Your assignment:
Begin your copy at the line that holds "Task: Click the Show SQL button" and carry it through the final line of the data, writing out each line exactly and omitting pictures.

The input:
"""

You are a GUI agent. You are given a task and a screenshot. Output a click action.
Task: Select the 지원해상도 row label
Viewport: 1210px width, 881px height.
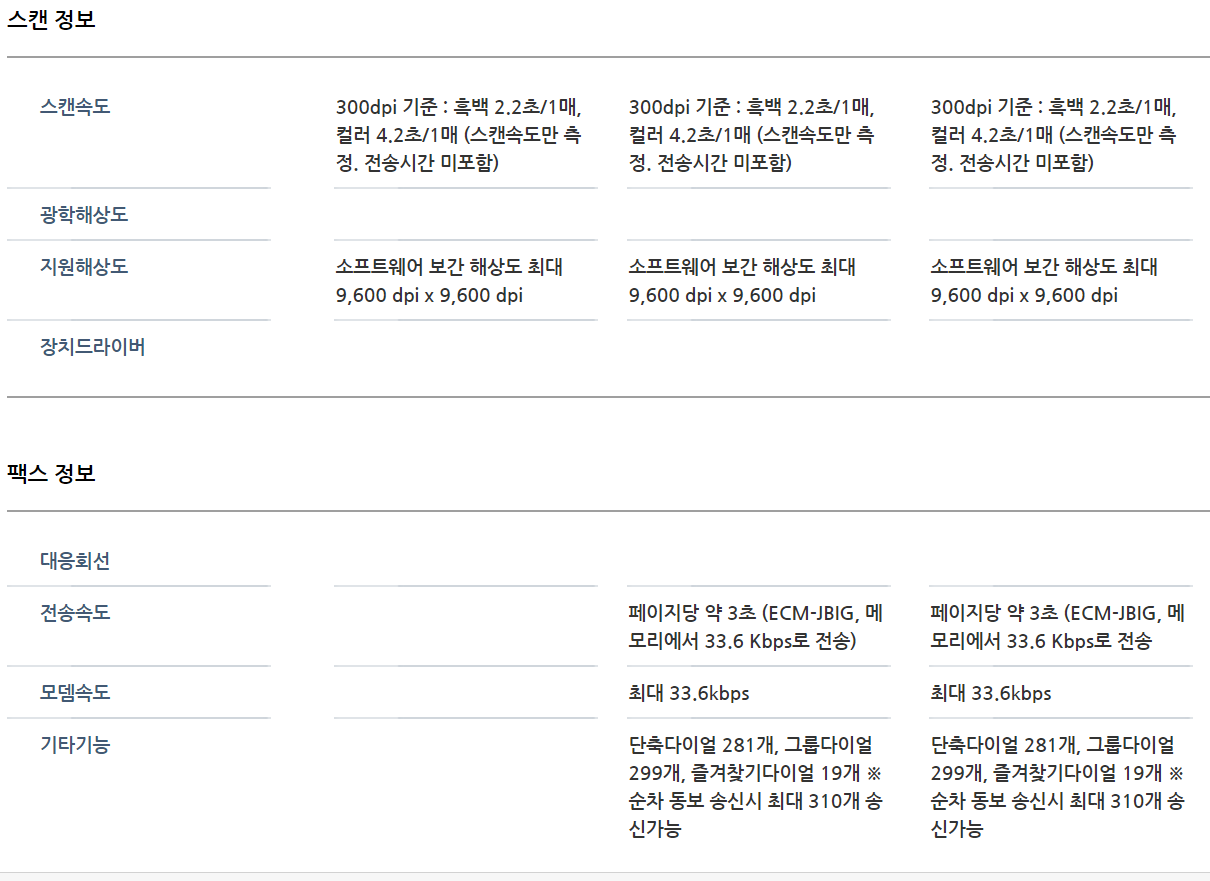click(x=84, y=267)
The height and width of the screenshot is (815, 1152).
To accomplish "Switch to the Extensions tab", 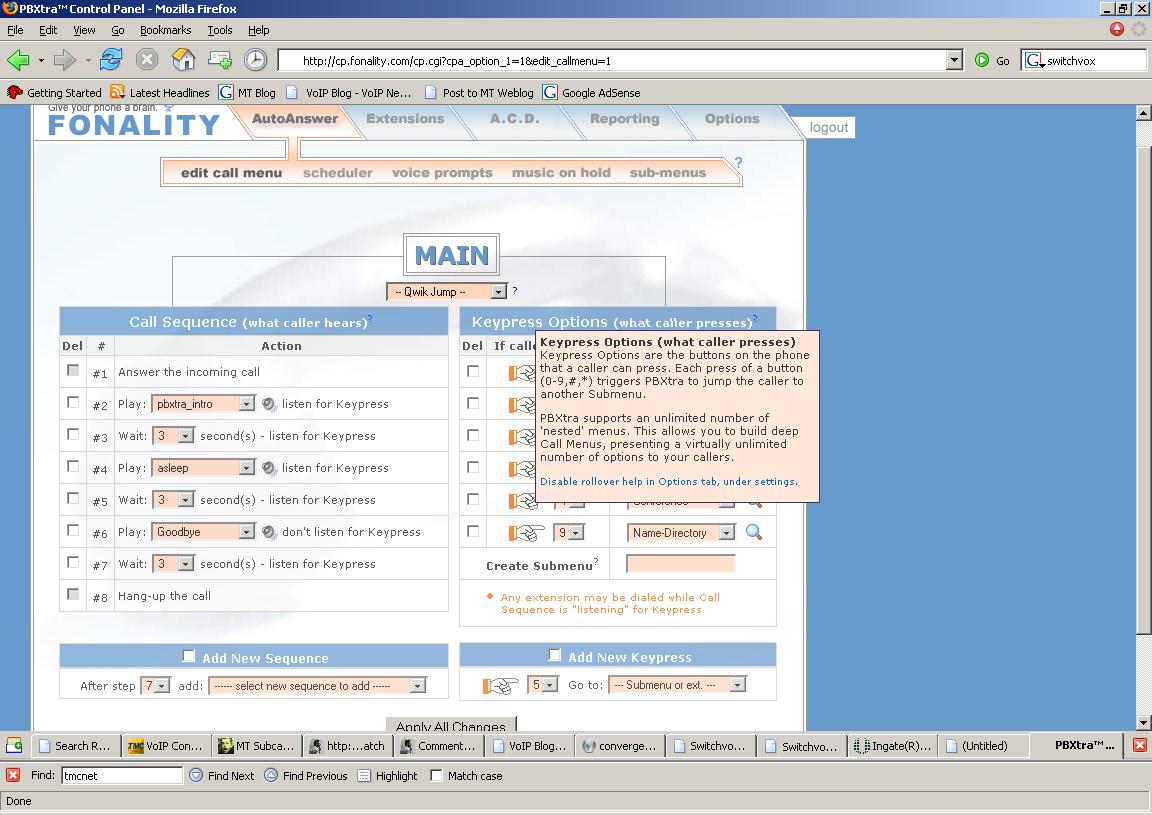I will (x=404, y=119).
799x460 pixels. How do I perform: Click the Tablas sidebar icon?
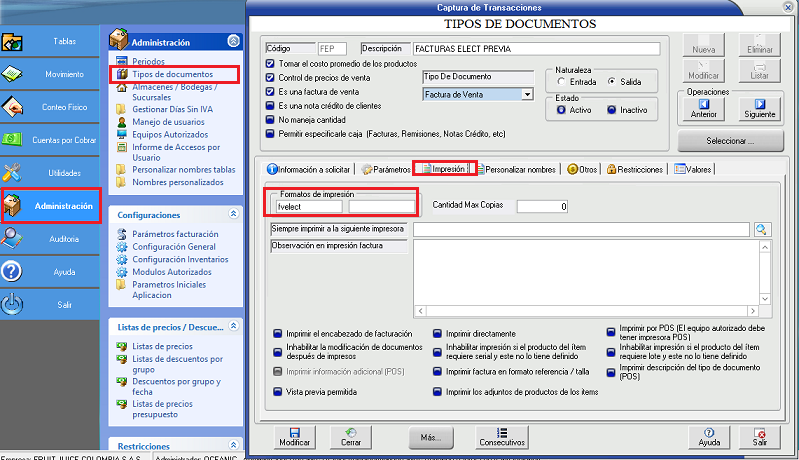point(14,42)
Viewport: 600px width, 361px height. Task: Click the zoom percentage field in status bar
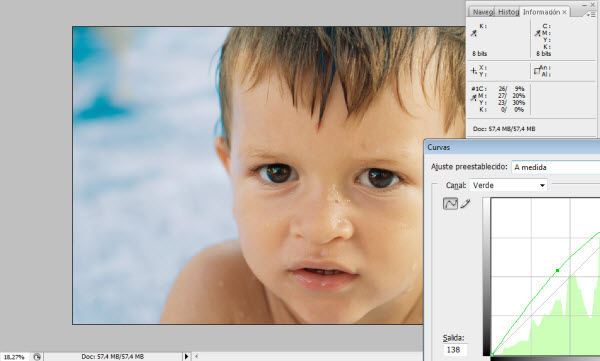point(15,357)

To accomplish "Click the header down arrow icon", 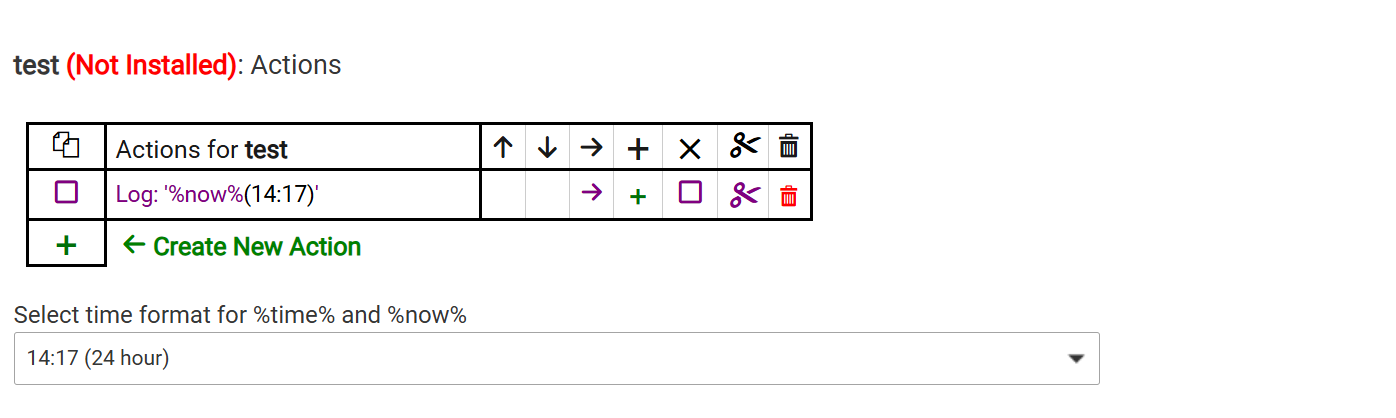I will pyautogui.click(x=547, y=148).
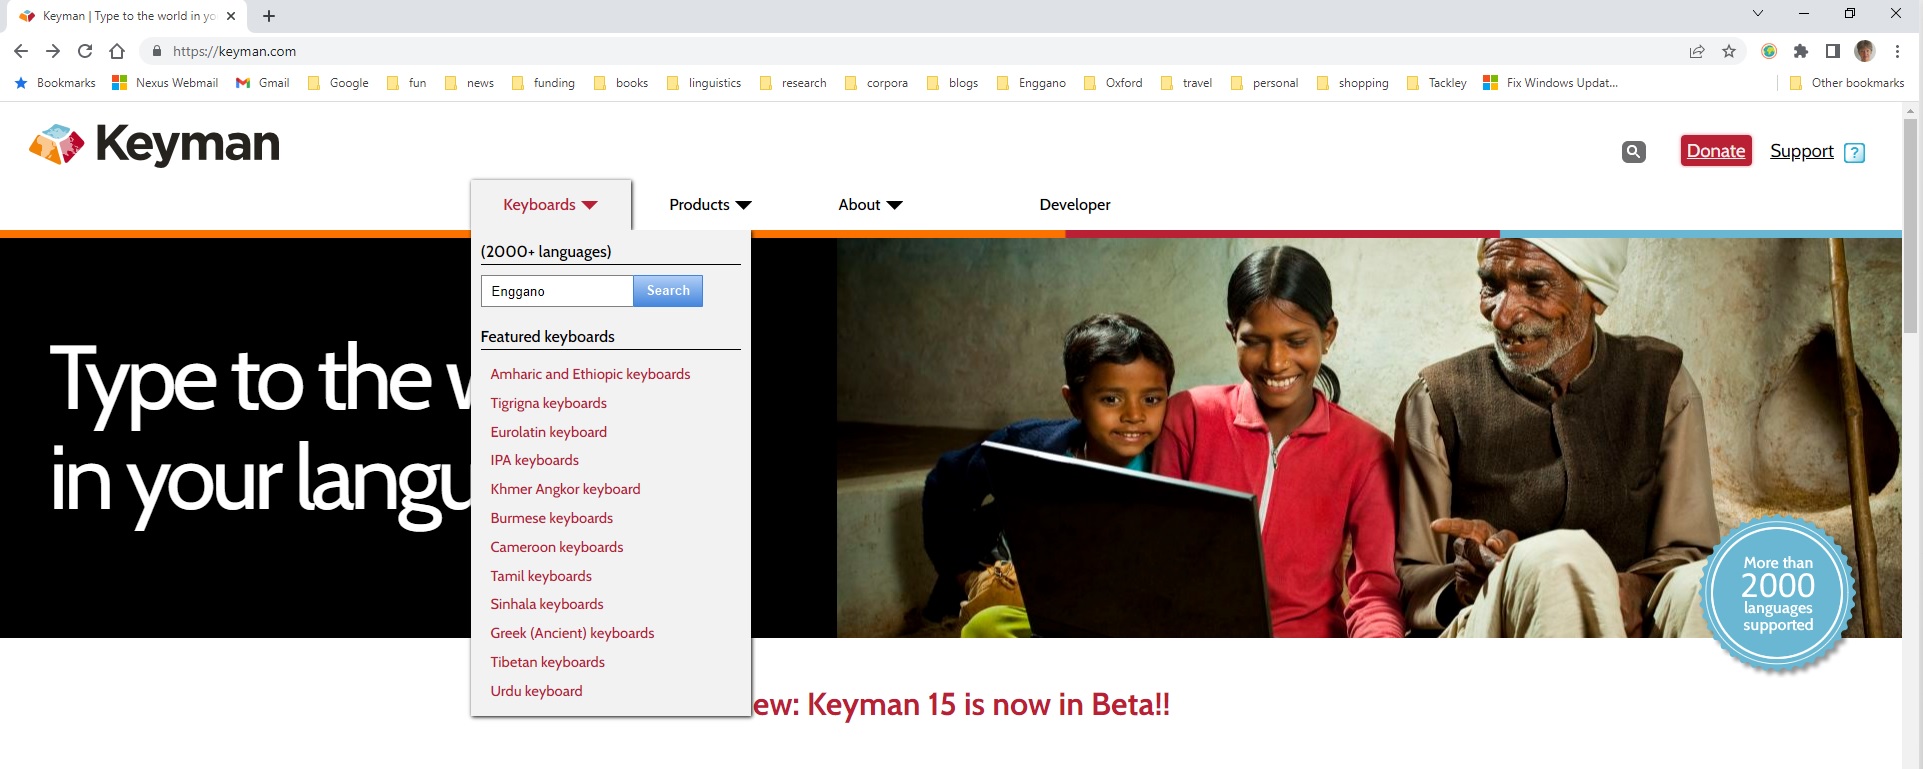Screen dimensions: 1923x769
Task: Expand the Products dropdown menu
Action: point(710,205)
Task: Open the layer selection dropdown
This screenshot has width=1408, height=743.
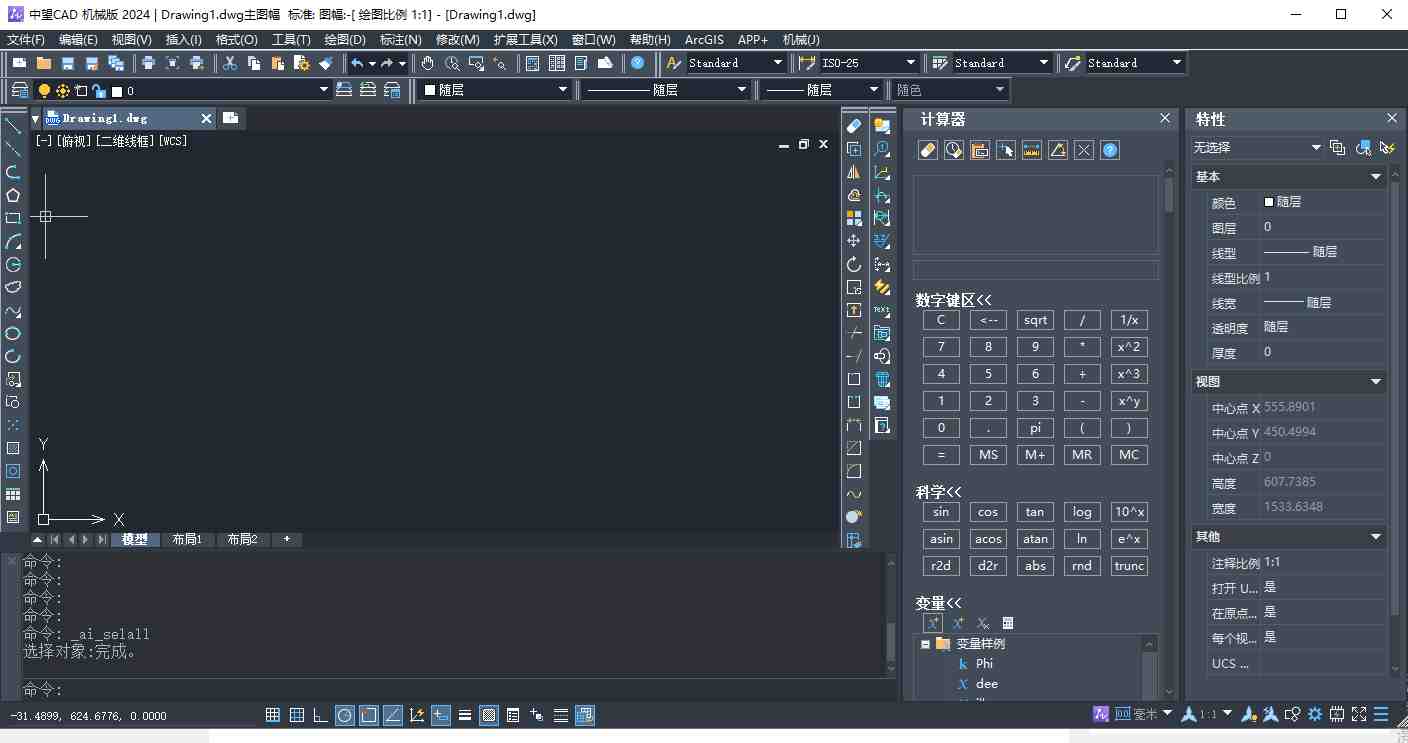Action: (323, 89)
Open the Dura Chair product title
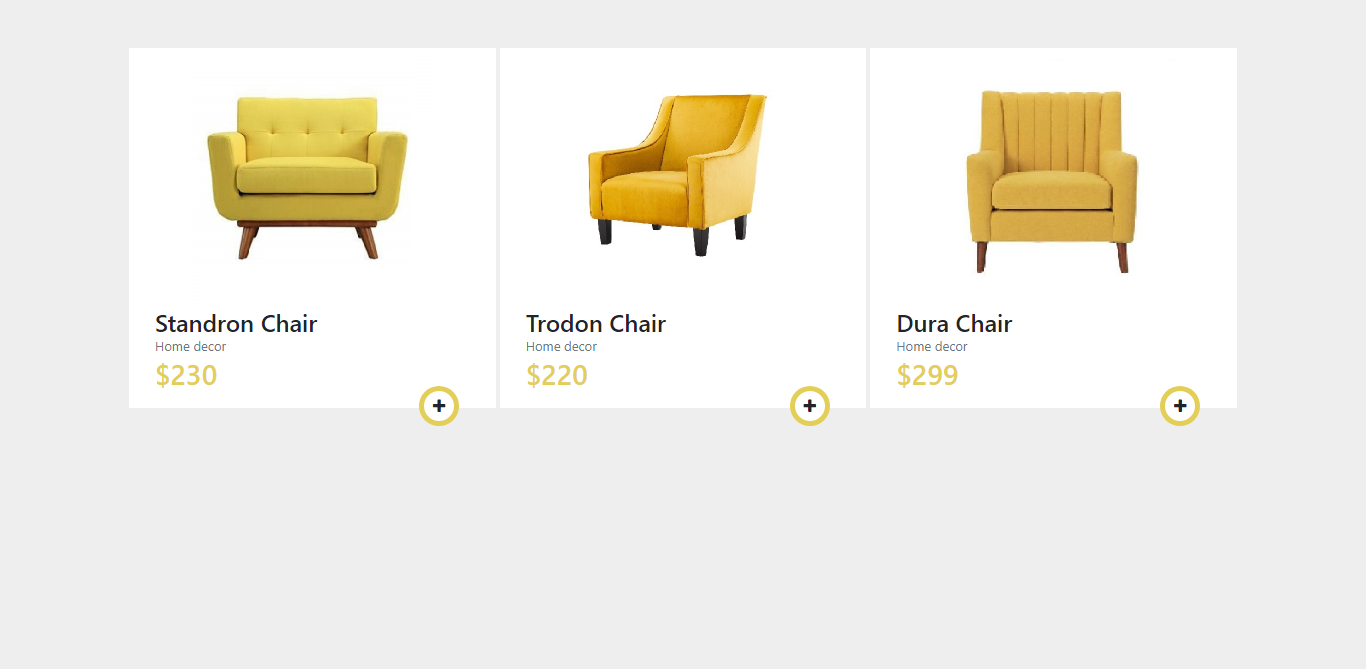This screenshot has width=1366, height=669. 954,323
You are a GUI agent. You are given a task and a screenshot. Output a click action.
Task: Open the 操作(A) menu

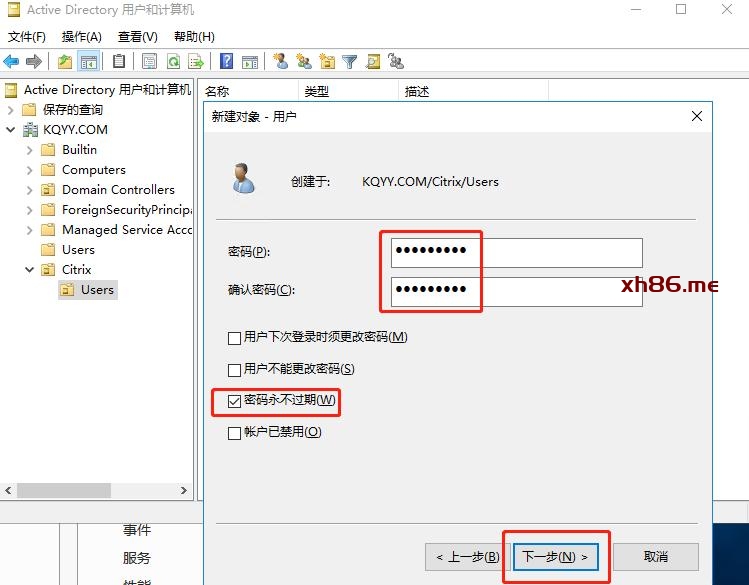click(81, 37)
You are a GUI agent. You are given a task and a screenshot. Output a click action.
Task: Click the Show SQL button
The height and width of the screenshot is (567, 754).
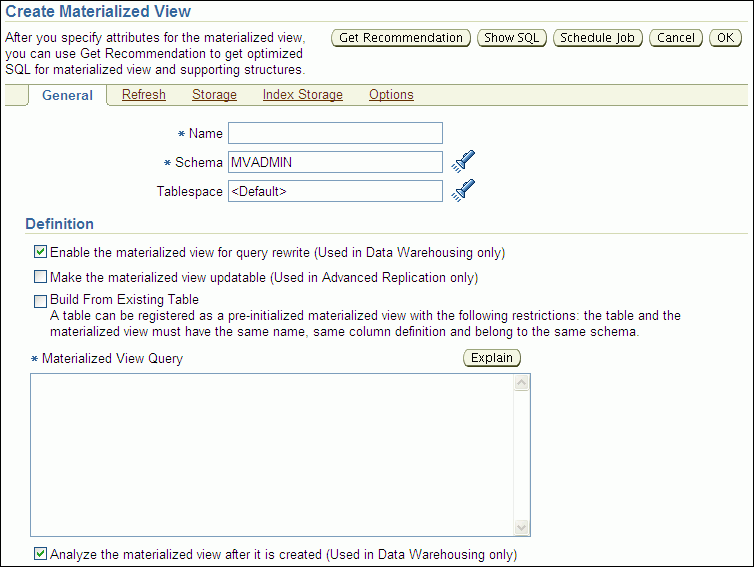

"""

Output of the exercise:
Task: Click the Show SQL button
The height and width of the screenshot is (567, 754).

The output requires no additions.